* Try it: Reproduce exactly the lines below from the one containing "Task: Open the" through the one containing "Click the 'Utilization", including both, and nothing else.

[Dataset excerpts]
______

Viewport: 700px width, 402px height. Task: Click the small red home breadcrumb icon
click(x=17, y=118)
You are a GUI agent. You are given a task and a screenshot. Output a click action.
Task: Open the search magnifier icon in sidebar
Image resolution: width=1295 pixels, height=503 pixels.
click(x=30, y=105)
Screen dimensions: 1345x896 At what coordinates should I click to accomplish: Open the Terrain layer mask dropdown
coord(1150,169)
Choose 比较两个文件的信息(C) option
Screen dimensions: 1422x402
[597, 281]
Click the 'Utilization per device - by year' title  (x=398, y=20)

______

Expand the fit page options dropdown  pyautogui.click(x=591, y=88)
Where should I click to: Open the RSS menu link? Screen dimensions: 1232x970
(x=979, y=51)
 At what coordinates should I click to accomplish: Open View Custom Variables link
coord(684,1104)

______

* Solution for this problem:
Task: Open the search magnifier icon in sidebar
Image resolution: width=1295 pixels, height=503 pixels.
click(x=30, y=105)
Screen dimensions: 1345x896 At what coordinates should I click to accomplish: Open the Terrain layer mask dropdown
coord(1150,169)
Choose 比较两个文件的信息(C) option
Screen dimensions: 1422x402
[597, 281]
Click the 'Utilization per device - by year' title  (x=398, y=20)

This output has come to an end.